Autonomia Propostas de Emenda Constitucional (PECs) que poderão dar autonomia administrativa e orçamentária à CGU e à PF aguardam votação no Congresso. Para Sundfeld, os projetos não passam de pautas corporativas para atrair mais recursos salariais e não representam a busca por mais eficiência. Além disso, ele ressalta que a PF já tem bastante autonomia e que sua vinculação com o Ministério da Justiça é importante para corrigir desvios que às vezes acontecem no interior da própria polícia. “É claro que os advogados têm que ter autonomia para trabalhar, assim como o médico tem que ter autonomia para tomar as decisões necessárias sem consultar o prefeito. Mas sou cético em relação à tese
de querer reforçar a qualidade da atuação da PF e da CGU, desvinculando-os do Executivo. Isso resultaria na diminuição da eficiência desses órgãos”, na opinião do analista. Conti também vê riscos na medida. “A autonomia pode ser utilizada somente para fins internos e corporativos e acaba não tendo vantagem na fiscalização pública”, observa o professor. Já Ismael considera importante manter a autonomia dos órgãos de controle em termos operacionais, desde que eles sigam prestando contas à Presidência.

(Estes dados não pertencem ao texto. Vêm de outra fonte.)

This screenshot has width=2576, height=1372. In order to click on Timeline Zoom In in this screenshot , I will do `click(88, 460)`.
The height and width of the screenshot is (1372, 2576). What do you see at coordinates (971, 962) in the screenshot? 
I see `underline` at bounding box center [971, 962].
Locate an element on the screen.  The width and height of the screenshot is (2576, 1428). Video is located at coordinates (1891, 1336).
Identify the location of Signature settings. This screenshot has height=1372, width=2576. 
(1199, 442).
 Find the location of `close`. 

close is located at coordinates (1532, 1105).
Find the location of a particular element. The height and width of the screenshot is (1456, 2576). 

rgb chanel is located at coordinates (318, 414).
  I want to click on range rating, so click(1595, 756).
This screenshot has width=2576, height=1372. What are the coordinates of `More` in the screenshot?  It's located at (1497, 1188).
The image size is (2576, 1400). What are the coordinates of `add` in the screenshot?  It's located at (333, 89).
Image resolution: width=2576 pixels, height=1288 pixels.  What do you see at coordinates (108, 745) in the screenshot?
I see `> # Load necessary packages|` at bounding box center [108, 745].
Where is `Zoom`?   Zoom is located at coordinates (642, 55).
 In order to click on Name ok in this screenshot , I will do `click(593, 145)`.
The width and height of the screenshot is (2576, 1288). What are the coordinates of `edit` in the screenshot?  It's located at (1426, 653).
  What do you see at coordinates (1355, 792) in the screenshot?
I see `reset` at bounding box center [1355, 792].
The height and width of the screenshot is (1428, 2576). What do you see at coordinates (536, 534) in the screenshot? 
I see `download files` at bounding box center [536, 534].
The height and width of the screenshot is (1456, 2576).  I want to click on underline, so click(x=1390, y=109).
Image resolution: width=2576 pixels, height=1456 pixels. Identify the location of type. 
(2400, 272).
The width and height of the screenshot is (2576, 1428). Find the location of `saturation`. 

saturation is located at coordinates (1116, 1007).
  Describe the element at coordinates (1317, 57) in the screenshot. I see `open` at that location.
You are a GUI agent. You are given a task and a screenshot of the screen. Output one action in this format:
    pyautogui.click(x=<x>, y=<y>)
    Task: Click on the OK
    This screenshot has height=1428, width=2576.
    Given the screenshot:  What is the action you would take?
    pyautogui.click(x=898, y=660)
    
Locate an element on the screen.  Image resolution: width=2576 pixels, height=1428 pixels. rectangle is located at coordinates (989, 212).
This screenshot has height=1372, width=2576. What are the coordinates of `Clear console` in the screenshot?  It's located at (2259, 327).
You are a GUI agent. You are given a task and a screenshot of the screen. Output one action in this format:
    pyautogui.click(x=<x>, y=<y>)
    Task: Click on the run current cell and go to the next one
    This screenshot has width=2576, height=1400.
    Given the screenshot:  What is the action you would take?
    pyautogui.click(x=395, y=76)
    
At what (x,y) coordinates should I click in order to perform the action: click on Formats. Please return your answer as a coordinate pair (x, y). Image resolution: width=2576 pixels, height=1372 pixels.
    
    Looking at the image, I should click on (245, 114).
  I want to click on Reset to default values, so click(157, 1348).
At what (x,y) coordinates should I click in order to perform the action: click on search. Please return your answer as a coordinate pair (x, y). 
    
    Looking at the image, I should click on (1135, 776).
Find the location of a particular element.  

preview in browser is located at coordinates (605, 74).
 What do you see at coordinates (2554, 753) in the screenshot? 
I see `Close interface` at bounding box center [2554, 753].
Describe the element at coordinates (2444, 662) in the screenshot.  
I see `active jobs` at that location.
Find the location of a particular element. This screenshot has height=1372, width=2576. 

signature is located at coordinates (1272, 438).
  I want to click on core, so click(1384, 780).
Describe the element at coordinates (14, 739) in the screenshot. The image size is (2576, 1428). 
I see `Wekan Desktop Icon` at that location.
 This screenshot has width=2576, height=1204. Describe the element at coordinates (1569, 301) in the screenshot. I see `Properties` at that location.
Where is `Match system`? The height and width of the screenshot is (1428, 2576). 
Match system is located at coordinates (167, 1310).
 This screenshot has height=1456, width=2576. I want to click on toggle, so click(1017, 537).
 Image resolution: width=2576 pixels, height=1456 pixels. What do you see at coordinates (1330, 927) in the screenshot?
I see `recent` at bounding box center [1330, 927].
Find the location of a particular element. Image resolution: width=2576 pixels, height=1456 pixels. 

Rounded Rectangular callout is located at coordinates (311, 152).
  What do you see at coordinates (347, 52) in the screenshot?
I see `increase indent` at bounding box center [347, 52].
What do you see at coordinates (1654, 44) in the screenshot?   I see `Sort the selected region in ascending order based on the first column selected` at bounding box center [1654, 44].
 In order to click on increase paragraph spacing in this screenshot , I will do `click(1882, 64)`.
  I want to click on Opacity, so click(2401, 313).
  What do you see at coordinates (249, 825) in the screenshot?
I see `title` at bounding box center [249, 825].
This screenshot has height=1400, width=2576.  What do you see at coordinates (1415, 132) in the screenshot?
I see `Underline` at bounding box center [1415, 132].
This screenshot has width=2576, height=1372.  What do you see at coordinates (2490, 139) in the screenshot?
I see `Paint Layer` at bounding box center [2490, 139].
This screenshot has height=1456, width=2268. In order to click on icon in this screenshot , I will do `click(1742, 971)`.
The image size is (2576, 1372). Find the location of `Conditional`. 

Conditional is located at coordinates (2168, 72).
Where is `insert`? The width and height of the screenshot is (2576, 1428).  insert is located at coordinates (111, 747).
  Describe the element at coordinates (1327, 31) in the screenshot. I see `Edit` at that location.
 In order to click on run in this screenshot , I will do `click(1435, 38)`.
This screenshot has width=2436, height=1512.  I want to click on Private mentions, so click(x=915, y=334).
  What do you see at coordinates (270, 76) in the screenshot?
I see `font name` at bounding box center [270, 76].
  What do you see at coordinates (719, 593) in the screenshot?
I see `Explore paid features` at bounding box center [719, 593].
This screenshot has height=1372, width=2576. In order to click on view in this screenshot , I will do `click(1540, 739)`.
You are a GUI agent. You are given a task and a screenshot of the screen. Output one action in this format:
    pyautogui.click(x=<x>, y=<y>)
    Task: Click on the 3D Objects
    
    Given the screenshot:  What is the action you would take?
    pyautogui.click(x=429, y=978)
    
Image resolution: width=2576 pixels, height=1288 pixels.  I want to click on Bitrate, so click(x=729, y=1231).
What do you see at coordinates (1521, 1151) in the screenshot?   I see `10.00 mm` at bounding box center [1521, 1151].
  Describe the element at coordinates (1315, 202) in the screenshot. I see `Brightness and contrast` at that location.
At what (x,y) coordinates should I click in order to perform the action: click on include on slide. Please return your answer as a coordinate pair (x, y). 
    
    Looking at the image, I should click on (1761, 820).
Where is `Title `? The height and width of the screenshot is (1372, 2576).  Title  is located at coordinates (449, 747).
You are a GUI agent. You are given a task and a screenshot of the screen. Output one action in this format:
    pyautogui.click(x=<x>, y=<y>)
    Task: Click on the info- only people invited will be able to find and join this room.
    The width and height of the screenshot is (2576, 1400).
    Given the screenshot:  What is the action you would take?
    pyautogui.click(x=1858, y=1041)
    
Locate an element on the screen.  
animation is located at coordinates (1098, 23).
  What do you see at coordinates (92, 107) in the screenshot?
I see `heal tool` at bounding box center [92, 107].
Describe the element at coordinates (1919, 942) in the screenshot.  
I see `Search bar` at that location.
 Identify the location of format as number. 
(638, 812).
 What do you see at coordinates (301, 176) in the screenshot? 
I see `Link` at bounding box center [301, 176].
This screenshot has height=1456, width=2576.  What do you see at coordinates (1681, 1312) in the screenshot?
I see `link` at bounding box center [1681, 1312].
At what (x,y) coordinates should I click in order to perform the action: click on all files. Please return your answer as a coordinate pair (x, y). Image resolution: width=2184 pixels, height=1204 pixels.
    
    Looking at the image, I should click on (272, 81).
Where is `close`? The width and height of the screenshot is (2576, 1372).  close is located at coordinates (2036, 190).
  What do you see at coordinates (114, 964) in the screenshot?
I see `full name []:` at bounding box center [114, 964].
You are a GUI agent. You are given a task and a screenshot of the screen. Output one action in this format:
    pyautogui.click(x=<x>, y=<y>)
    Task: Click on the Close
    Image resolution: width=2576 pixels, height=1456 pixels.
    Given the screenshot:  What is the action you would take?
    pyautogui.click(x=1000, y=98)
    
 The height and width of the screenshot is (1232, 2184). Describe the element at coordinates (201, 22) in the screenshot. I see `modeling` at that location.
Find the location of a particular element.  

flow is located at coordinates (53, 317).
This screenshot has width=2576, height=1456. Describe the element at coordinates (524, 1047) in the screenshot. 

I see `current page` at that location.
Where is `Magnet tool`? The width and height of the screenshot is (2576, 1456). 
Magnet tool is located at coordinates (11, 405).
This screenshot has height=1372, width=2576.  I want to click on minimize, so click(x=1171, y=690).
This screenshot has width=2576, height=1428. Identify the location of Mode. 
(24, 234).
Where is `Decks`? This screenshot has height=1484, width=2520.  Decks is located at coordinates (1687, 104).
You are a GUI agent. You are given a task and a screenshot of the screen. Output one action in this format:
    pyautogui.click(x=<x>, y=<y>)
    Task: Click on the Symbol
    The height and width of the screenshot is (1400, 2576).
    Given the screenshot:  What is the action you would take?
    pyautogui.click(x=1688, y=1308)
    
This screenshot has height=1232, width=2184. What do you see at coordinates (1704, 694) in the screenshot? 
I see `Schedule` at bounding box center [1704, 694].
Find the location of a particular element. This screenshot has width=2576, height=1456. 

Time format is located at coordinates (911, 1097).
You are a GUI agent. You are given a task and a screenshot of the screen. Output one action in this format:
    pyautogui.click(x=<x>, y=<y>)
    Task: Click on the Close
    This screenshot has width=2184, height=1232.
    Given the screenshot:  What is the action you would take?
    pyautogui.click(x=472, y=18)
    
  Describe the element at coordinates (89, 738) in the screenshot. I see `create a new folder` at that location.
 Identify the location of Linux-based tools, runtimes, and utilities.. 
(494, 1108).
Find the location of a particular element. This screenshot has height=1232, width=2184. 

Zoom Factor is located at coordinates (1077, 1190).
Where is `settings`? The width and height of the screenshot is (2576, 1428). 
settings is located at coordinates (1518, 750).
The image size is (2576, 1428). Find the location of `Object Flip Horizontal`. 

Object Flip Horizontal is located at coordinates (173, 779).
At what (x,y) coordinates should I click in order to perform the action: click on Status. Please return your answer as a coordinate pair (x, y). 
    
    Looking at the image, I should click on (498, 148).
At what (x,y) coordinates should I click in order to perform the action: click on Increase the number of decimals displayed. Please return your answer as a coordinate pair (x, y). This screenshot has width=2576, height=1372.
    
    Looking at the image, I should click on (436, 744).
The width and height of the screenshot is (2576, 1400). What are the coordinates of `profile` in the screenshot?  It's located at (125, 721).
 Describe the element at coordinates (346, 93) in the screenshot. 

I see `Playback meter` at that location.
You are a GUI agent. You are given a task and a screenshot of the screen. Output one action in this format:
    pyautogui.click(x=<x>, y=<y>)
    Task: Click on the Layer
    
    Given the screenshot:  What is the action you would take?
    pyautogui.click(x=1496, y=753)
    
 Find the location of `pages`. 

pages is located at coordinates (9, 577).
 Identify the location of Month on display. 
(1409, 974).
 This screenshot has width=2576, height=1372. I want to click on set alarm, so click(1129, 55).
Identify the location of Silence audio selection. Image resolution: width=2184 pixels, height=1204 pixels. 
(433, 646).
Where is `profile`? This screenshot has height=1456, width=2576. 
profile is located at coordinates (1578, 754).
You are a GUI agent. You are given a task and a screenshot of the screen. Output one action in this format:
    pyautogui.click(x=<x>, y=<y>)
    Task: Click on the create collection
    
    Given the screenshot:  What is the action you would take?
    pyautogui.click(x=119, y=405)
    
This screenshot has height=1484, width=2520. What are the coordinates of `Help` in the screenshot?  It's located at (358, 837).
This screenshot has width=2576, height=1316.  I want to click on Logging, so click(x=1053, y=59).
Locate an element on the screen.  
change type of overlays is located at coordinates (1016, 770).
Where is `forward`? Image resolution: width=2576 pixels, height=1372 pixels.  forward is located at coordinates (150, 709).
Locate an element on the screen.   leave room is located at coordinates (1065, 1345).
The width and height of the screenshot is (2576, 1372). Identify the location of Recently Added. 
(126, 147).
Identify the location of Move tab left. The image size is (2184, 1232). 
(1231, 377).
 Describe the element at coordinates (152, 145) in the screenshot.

Desafios Melhorar a eficiência da gestão é o principal desafio, na opinião de Sundfeld. “Temos muitos órgãos de controle, uns atuando sobre os outros e olhando para a administração pública de maneira formalista. Há menos eficiência porque as autoridades têm medo de cair nas malhas dos órgãos de controle por uma besteira qualquer”, afirma. Para Ismael, autonomia e transparência são as palavras-chaves para tornar os órgãos mais eficientes. O especialista destaca a necessidade de haver publicidade de licitações do governo e respeito à Lei de Acesso à Informação para garantir investigações cada vez mais precisas e permitir que o cidadão comum possa investigar irregularidades. “A transparência nas licitações e nos gastos dá margem para que o cidadão comum, o pesquisador, a oposição e a imprensa fiscalizem”, diz. Segundo ele, é óbvio que o cidadão não pode investigar um esquema de corrupção sozinho, mas a participação mais ativa da sociedade na fiscalização da corrupção pode gerar um efeito muito positivo na administração pública, ao desencorajar atos ilícitos.